#### Given text
On Mon, Apr 13, 2020 at 3:03 PM Huji Lee <huji.huji(a)gmail.com> wrote:
On Mon, Apr 13, 2020 at 4:42 PM Bryan Davis <bd808(a)wikimedia.org> wrote:
On Sun, Apr 12, 2020 at 7:48 AM Huji Lee <huji.huji(a)gmail.com> wrote:
One possible solution is to create a script which is scheduled to run once a month; the
script would download the latest dump of the wiki database,[3] load it into MySQL/MariaDB,
create some additional indexes that would make our desired queries run faster, and
generate the reports using this database. A separate script can then purge the data a few
days later.
If I am understanding your proposal here, I think the main difference
from the current Wiki Replicas would be "create some additional
indexes that would make our desired queries run faster". We do have
some indexes and views in the Wiki Replicas which are specifically
designed to make common things faster today. If possible, adding to
these rather than building a one-off process of moving lots of data
round for your tool would be nice.
I say this not because what you are proposing is a ridiculous
solution, but because it is a unique solution for your current problem
that will not help others who are having similar problems. Having 1
tool use ToolsDB or a custom Cloud VPS project like this is possible,
but having 100 tools try to follow that pattern themselves is not.
I understand. However, I think that the use case we are looking at is relatively unique.
I also think that indexes we need may not be desirable for all the Wiki Replicas (they
would often be multi-column indexes geared towards a specific set of queries) and I
honestly don't want to go through the several weeks (months?) of discussion to justify
them.
How about hours or minutes?
Note that if we open the can of "more indexes on
Wiki Replicas" worms, this would all of a sudden become an all-wiki discussion.
I'm not sure if there are more than a handful wikis that do this level of page-level
and user-level analytics as fawiki does, which means for most wikis (and for most Wiki
Replica databases) those additional indexes may not even be justified.
It is less of an "all-wiki" discussion and more of a discussion with
the Cloud Services folks (/me waves) and the DBA team managing the
Wiki Replicas. We do not have a well documented procedure for these
discussions, but a Phabricator task tagged with #data-services would
be a good place to start.
########
### Task list:
(A) Decide whether each statement below agrees with the email thread on Wiki Replicas indexes: (i) the proposed script would be scheduled to run once a week; (ii) the Wiki Replicas already have some indexes and views designed to make common things faster; (iii) a Phabricator task tagged with #data-services is named as a good place to start. For each, answer yes or no and quote the deciding words.
(B) Print the part of the email thread on Wiki Replicas indexes that opens with the words containing "If I am understanding" and closes with "is relatively unique.".
(C) Carry on the email thread on Wiki Replicas indexes from the point where it stops.
#### Provided material
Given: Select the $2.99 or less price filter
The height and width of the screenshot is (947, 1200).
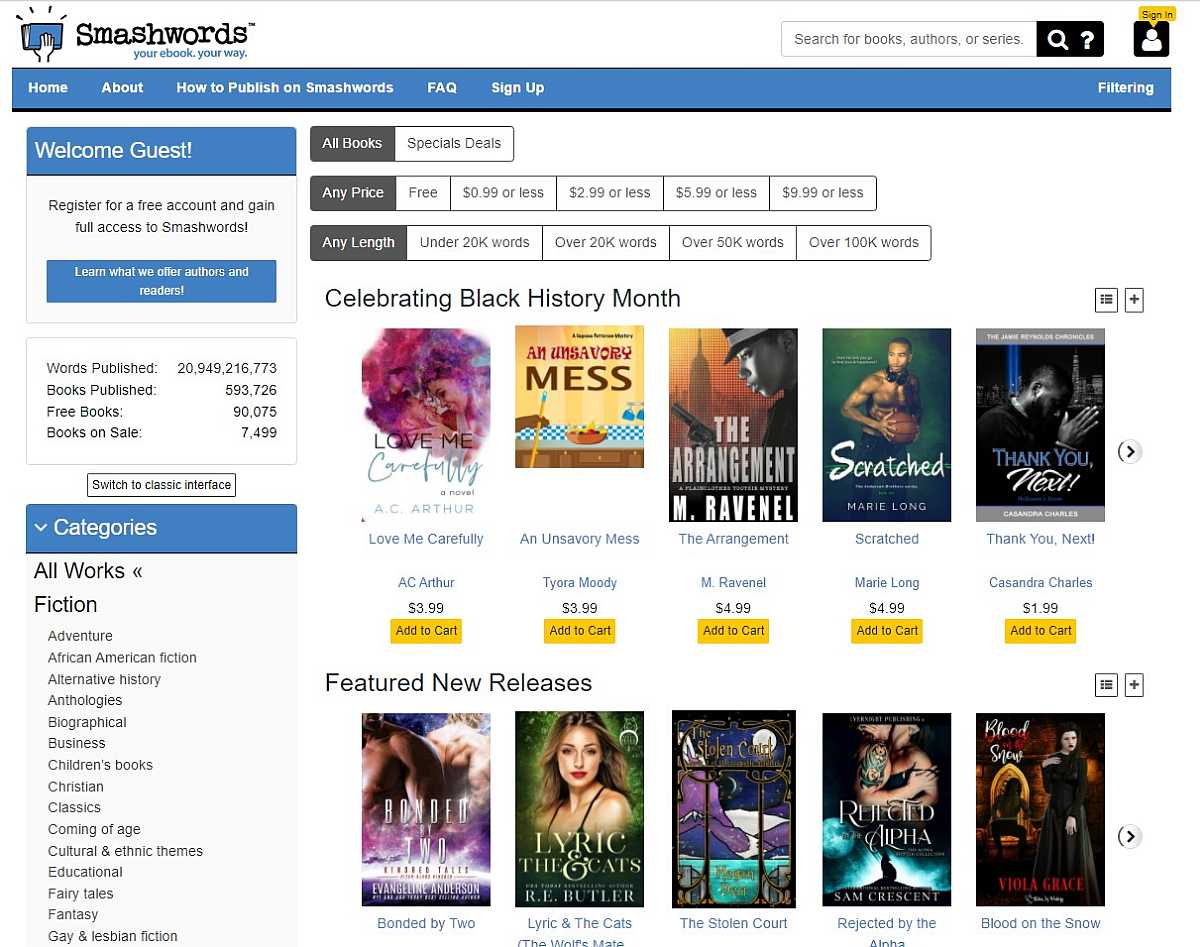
########
### Responses to the exercise:
(A)
(i) No: "create a script which is scheduled to run once a month"
(ii) Yes: "We do have some indexes and views in the Wiki Replicas which are specifically designed to make common things faster today."
(iii) Yes: "a Phabricator task tagged with #data-services would be a good place to start"

(B)
If I am understanding your proposal here, I think the main difference
from the current Wiki Replicas would be "create some additional
indexes that would make our desired queries run faster". We do have
some indexes and views in the Wiki Replicas which are specifically
designed to make common things faster today. If possible, adding to
these rather than building a one-off process of moving lots of data
round for your tool would be nice.
I say this not because what you are proposing is a ridiculous
solution, but because it is a unique solution for your current problem
that will not help others who are having similar problems. Having 1
tool use ToolsDB or a custom Cloud VPS project like this is possible,
but having 100 tools try to follow that pattern themselves is not.
I understand. However, I think that the use case we are looking at is relatively unique.

(C)
Ideally there you would also show us the SQL in question; it may turn
out that there are already better ways to get that data you are
looking for. The actor and comment table refactors make many queries
that have not been adjusted to the new normal much, much slower than
before. There is unfortunately no easy magic we can add on the backend
to fix that. The shape of the data is different now and searching it
has to adjust to that new shape.
With the amount of information you have provided up to now I honestly
can't say one way or the other if indexes you are thinking of will be
acceptable or not. I can say with a reasonable amount of confidence
that if your other alternative is requesting a Cloud VPS project,
installing and managing MySQL/MaridDB yourself, creating a repeatable
and reliable way to populate your database from the sql dumps, and
then running your scripts that is going to be a lot more work than
explaining your difficult/slow use case at the SQL level and the
desired outcome level.
In the end you may end up needing to go back and actually take the
longer, harder route, but you will know why. More importantly the
Cloud Services and DBA folks will know why too and we can use that
knowledge to try and find better general solutions.
Even if we were to generalize parts of this approach
and bring it to Wiki Replicas, I would still argue that doing it at a smaller extent (one
wiki DB for now) would be a reasonable starting point, no?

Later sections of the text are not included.